*** Records to use ***
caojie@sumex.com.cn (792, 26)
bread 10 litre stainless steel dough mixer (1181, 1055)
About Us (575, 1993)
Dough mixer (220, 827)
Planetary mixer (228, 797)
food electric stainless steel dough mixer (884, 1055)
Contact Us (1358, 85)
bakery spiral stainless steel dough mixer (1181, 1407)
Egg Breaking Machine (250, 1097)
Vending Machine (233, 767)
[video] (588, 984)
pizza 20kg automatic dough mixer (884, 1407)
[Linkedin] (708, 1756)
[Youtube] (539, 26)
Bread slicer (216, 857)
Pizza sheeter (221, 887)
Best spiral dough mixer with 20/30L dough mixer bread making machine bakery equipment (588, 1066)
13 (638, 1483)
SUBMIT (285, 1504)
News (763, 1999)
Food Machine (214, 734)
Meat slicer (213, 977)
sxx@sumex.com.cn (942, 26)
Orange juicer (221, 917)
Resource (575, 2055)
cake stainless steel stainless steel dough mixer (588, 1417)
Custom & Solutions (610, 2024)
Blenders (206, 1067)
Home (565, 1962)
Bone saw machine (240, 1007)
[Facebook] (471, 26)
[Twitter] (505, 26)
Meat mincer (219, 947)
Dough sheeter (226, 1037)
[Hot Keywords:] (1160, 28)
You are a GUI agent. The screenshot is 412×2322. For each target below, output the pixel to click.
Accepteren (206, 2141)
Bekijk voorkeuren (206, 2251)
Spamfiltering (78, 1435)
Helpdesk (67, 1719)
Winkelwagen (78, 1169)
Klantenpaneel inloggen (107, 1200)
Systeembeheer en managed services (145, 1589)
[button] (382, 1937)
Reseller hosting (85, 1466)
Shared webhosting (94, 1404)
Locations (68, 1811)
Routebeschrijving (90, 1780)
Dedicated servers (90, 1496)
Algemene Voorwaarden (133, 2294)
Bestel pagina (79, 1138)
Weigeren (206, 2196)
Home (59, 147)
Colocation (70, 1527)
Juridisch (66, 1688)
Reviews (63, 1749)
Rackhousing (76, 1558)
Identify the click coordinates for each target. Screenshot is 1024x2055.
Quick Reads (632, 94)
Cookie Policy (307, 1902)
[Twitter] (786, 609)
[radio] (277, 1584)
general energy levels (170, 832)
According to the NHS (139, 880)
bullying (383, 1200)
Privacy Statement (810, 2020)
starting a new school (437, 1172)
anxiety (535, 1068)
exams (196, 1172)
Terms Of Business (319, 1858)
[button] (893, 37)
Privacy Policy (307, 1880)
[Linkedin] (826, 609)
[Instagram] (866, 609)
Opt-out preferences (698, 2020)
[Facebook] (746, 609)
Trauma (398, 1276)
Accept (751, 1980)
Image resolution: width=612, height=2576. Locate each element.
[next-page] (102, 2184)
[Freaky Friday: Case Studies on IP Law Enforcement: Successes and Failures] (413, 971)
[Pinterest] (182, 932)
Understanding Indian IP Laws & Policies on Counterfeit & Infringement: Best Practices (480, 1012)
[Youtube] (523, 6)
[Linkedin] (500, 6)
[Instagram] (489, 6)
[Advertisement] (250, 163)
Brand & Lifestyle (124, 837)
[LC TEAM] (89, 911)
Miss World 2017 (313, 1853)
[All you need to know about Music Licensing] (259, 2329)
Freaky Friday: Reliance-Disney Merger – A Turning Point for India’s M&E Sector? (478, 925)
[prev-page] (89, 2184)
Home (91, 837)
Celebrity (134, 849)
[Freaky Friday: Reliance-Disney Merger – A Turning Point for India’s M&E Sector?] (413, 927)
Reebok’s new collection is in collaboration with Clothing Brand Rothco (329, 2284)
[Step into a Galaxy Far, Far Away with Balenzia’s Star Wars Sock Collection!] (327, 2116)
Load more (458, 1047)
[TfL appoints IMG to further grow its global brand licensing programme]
*** End of Records to use ***
* What needs to be done
Taking the line with "Home (565, 1962)" as the first and the line with "Celebrity (134, 849)" as the last, retype that stretch of the data above exactly, with no other lines.

* Task result
Home (565, 1962)
Bone saw machine (240, 1007)
[Facebook] (471, 26)
[Twitter] (505, 26)
Meat mincer (219, 947)
Dough sheeter (226, 1037)
[Hot Keywords:] (1160, 28)
You are a GUI agent. The screenshot is 412×2322. For each target below, output the pixel to click.
Accepteren (206, 2141)
Bekijk voorkeuren (206, 2251)
Spamfiltering (78, 1435)
Helpdesk (67, 1719)
Winkelwagen (78, 1169)
Klantenpaneel inloggen (107, 1200)
Systeembeheer en managed services (145, 1589)
[button] (382, 1937)
Reseller hosting (85, 1466)
Shared webhosting (94, 1404)
Locations (68, 1811)
Routebeschrijving (90, 1780)
Dedicated servers (90, 1496)
Algemene Voorwaarden (133, 2294)
Bestel pagina (79, 1138)
Weigeren (206, 2196)
Home (59, 147)
Colocation (70, 1527)
Juridisch (66, 1688)
Reviews (63, 1749)
Rackhousing (76, 1558)
Identify the click coordinates for each target. Screenshot is 1024x2055.
Quick Reads (632, 94)
Cookie Policy (307, 1902)
[Twitter] (786, 609)
[radio] (277, 1584)
general energy levels (170, 832)
According to the NHS (139, 880)
bullying (383, 1200)
Privacy Statement (810, 2020)
starting a new school (437, 1172)
anxiety (535, 1068)
exams (196, 1172)
Terms Of Business (319, 1858)
[button] (893, 37)
Privacy Policy (307, 1880)
[Linkedin] (826, 609)
[Instagram] (866, 609)
Opt-out preferences (698, 2020)
[Facebook] (746, 609)
Trauma (398, 1276)
Accept (751, 1980)
Image resolution: width=612, height=2576. Locate each element.
[next-page] (102, 2184)
[Freaky Friday: Case Studies on IP Law Enforcement: Successes and Failures] (413, 971)
[Pinterest] (182, 932)
Understanding Indian IP Laws & Policies on Counterfeit & Infringement: Best Practices (480, 1012)
[Youtube] (523, 6)
[Linkedin] (500, 6)
[Instagram] (489, 6)
[Advertisement] (250, 163)
Brand & Lifestyle (124, 837)
[LC TEAM] (89, 911)
Miss World 2017 (313, 1853)
[All you need to know about Music Licensing] (259, 2329)
Freaky Friday: Reliance-Disney Merger – A Turning Point for India’s M&E Sector? (478, 925)
[prev-page] (89, 2184)
Home (91, 837)
Celebrity (134, 849)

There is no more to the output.